Game Informers review stated that the same console version's realism and graphics were the best of any baseball sim, stating, "The visuals accompanying the tried-and-true play showcase a high level of realism; fans lunge for foul balls and knock a beach ball around, while star players have their signature swings. The most impressive aspect, however, is the fluid player movement. Fielders don't always make the correct decisions, but they move with the grace of Ozzie Smith and rarely make boneheaded decisions like they did last year. The game also transitions nicely between batting and fielding, which allows players to get a good read on the ball right off of the bat. The CPU AI shows some smarts while pitching, and the ratio of home run balls seems right on."

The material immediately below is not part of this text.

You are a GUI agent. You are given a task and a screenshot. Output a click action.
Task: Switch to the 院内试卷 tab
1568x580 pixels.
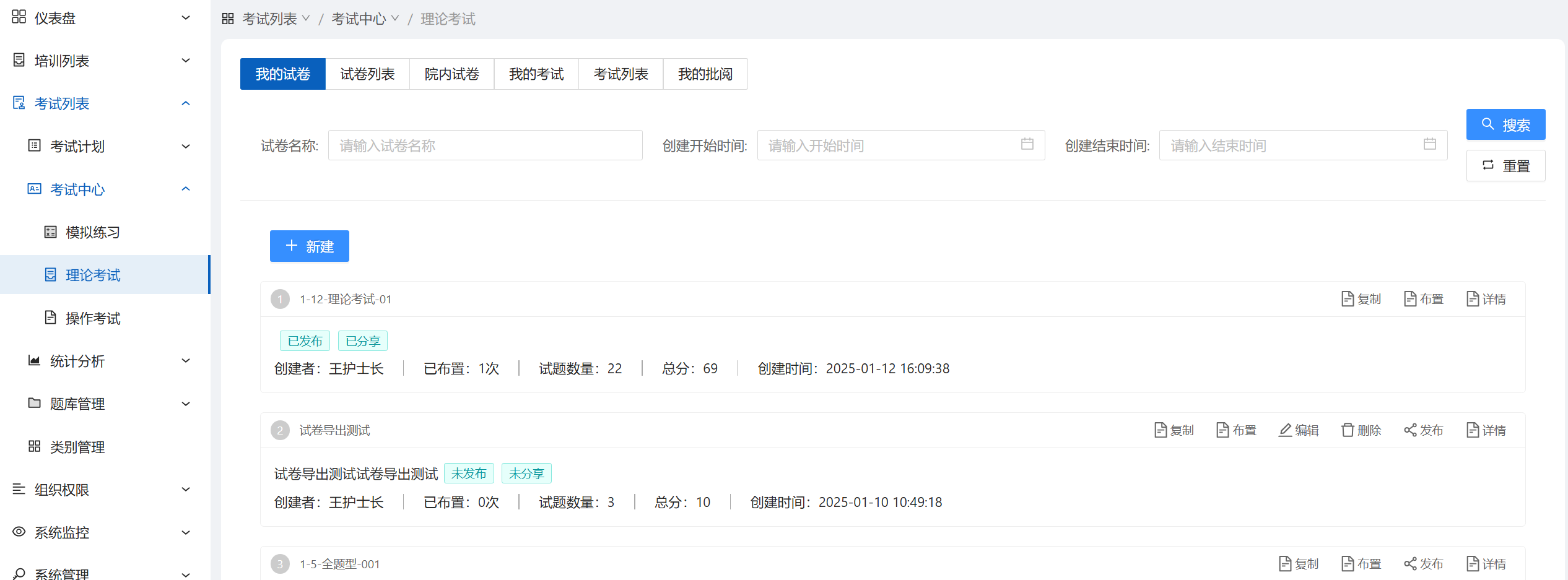(451, 74)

411Mania gave the PS3 version a score of 8.4 out of 10 and said it was "the best possible baseball game you can buy this year, and I highly recommend anyone who is looking for a good sports game to try out MLB 08." Maxim gave the same console version eight out of ten and said that it was "much more varied this year, i.e. there are far fewer of those hit-a-homer-or-fail objectives, and more small-ball, hit-and-run-type scenarios." However, USA Today gave the same console version seven out of ten, saying that it "isn't going to wow you with unique controls or powerful graphic[s]. But it provides a smooth, consistent baseball experience."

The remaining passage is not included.